Burgers, Not Pot, Coming To Amity Lot

Thomas Breen photo

Engineer Jeff Bord presents the Wendy’s site plan for 129 Amity Rd.

An Amity parcel previously slated to house a medical marijuana dispensary will instead be developed into a Wendy’s fast food restaurant.

The City Plan Commission unanimously signed off on the site plan for the new proposed Wendy’s at 129 Amity Rd. during its regular monthly meeting on the second floor of City Hall.

Glen Greenberg, the parcel’s owner who also runs the downtown cigar bar The Owl Shop, had previously won City Plan Commission approval back in May 2018 to open a medical marijuana dispensary on the 0.74-acre site that is bounded to the southeast by the Merritt Parkway.

But that planned development was contingent upon the state’s decision on where to award one of the limited medical marijuana dispensary licenses.

State regulators ultimately bypassed Greenberg’s Amity Road site, selecting instead the former Tommy K’s Plaza at 1351 Whalley Ave., which is now home to the recently opened dispensary, Affinity Health & Wellness. According to the state Department of Consumer Protection, that’s the only one of the state’s 14 licensed dispensaries that is located in New Haven.
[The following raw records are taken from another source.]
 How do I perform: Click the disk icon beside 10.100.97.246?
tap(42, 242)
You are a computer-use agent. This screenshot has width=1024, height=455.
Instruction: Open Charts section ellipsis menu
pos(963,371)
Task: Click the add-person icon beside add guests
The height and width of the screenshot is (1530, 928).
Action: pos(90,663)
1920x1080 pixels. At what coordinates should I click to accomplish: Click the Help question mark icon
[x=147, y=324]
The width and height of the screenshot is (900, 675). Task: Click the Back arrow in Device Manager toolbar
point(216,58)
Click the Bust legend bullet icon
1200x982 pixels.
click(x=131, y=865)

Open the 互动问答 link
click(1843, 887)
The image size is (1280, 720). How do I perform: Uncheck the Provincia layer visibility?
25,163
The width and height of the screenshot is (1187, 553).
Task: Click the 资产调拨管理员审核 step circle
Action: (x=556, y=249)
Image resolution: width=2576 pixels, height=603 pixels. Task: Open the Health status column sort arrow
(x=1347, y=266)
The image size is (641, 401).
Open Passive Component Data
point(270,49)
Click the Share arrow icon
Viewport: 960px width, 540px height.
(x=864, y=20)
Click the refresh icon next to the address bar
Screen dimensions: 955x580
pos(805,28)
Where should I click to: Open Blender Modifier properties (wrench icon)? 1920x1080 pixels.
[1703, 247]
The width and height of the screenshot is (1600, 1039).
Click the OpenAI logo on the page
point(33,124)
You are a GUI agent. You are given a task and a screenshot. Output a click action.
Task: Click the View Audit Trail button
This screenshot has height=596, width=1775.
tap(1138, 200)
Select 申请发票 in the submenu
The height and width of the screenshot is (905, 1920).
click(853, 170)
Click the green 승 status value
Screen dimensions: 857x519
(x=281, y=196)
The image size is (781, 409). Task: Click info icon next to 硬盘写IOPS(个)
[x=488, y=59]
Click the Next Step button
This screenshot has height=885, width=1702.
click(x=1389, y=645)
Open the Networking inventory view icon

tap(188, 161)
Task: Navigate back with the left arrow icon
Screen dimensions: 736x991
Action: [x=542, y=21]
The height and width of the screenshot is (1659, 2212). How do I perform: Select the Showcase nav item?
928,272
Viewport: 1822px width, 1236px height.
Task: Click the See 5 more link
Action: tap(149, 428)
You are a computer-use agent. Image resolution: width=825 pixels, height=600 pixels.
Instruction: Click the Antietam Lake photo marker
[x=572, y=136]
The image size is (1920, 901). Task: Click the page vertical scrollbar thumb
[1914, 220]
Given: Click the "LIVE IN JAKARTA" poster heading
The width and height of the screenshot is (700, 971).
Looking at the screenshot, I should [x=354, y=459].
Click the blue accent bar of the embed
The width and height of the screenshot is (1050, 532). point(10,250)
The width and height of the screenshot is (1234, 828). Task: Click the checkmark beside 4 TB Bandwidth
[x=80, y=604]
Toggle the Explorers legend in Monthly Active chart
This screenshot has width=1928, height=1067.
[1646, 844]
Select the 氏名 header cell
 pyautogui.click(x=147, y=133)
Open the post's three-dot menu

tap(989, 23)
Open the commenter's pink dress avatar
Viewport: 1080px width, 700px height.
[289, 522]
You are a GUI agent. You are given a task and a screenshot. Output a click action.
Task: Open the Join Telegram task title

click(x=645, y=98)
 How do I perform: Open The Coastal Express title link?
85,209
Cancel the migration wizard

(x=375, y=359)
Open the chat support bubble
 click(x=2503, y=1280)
Nearly a quarter of the state’s registered medical marijuana patients, meanwhile, live in New Haven county.

City Plan Commission meeting.

At the City Plan meeting this past Wednesday night, Rocky Hill-based engineer Jeff Bord presented site plans for the new planned use of the Amity Road parcel, which currently houses a vacant former garden center. The site is still owned by Greenberg through the holding company 129 Amity Road LLC.

That use will be a 2,584 square-foot Wendy’s drive-through restaurant, which, Board said, is allowed as of right in the BA (General Business) zone in which it sits. Another Wendy’s restaurant opened up at 67 – 81 Whalley Ave., which is around 3.5 miles away from the 129 Amity Rd. site, earlier this year.

When still used as a garden center, Bord said, the site was well over an acre large. But since then, the state Department of Transportation (DOT) has taken several rights of access to various parts of the parcel, dropping its overall size to 0.74 acres.

Now it’s under an acre,” he said, which really limits development of the parcel.”

There will be 26 parking spaces on the site, he said, including two handicap accessible spaces. There will also be two Frosty-shaped bike racks, which should be able to accommodate between two and four bikes each.

I frequent that area,” City Plan Commission Chair Ed Mattison said, and traffic backups are constant there. It’s very crowded. Wendy’s would, I believe, be quite successful there. It’s just hard to image how you manage the ins and outs.”

The applicants are working with the state DOT, Bord said, on traffic signal modifications that would allow for a signalized entrance and exit at the proposed new Wendy’s, he said.